Je reviens au PC et là sur la route, vers 9 heures, je vois passer en colonne par un, sous les arbres, en formation échelonnée toute la 3e compagnie qui nous dépasse et monte à Arvillers. Quelques paroles échangées au passage avec Ruetschmann et j’apprends que le commandant à reçu l’ordre de faire occuper le village en avant de nous. C’est la 3e en réserve qui a été tout naturellement désignée. Un adieu rapide et déjà les chasseurs de la 3e ne sont plus que des petites silhouettes bleuâtres s’effaçant sur la route comme pour un exercice de temps de paix.

A part moi, je me félicite de n’avoir pas convaincu le commandant hier soir. Il est toujours agréable d’être tranquille, flânant et fumant la pipe, les mains dans les poches, pendant que d’autres parcourent quelques kilomètres supplémentaires, sac au dos, vers l’inconnu.

Pour nous, heureux mortels de la 2e compagnie, qui n’avons pour le moment qu’à tuer le temps, l’inconnu n’existe plus. Le trou qui nous a abrités depuis hier soir nous est déjà familier. Nous l’aimons et éprouvons pour lui une certaine tendresse faite d’intimité et de sécurité.

D’ailleurs vers midi, Totems me régale d’un canard qu’il a pu acquérir sans trop de difficultés au cours d’une visite matinale dans les fermes environnantes. Mon ordonnance a ramené de sa promenade toutes sortes d’objets hétéroclites dont un accordéon aux touches nickelées qu’il ficelle avec conscience sur son sac.
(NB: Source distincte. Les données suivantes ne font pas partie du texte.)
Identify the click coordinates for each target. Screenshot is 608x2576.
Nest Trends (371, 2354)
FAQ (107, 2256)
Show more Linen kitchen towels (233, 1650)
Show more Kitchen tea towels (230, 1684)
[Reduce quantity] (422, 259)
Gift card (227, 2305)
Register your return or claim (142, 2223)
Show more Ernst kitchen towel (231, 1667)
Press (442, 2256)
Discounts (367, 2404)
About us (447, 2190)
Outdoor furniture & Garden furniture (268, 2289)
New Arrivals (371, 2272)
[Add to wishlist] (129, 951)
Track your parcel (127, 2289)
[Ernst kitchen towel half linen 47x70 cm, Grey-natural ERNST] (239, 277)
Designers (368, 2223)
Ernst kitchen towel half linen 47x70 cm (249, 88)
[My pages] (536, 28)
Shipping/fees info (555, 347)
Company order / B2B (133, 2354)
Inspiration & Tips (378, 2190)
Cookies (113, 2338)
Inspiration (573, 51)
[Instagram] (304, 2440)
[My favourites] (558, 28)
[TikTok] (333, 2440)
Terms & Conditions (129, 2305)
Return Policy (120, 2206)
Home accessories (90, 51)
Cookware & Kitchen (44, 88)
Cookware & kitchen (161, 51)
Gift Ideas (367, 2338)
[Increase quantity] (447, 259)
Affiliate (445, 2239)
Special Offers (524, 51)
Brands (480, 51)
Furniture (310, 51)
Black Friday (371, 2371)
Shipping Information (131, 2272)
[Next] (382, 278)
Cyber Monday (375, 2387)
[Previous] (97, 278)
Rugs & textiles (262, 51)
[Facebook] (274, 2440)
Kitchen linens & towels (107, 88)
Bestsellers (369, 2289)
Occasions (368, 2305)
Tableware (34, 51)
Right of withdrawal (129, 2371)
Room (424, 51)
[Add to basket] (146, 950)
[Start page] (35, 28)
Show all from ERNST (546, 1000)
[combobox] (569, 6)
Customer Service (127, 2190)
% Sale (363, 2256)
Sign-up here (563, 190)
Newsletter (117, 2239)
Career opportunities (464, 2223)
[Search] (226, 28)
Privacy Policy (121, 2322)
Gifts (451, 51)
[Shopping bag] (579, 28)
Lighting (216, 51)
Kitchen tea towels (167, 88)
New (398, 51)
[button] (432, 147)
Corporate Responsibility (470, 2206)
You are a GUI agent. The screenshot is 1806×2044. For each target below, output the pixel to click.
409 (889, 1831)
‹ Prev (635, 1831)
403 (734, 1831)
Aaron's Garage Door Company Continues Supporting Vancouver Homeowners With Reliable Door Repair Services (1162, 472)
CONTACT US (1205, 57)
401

Au cours de la journée un certain va-et-vient se produit devant nous vers Arvillers. Des obus tombent assez clairsemés et lointains. Puis les silhouettes se précisent à travers la plaine. Je regarde attentivement à la jumelle. Ce sont des kakis, des Anglais peu nombreux d’ailleurs, une section environ qui se replie flegmatiquement et tous les cent mètres fait demi-tour et expédie une salve dans la nature, comme dans un champ de tir.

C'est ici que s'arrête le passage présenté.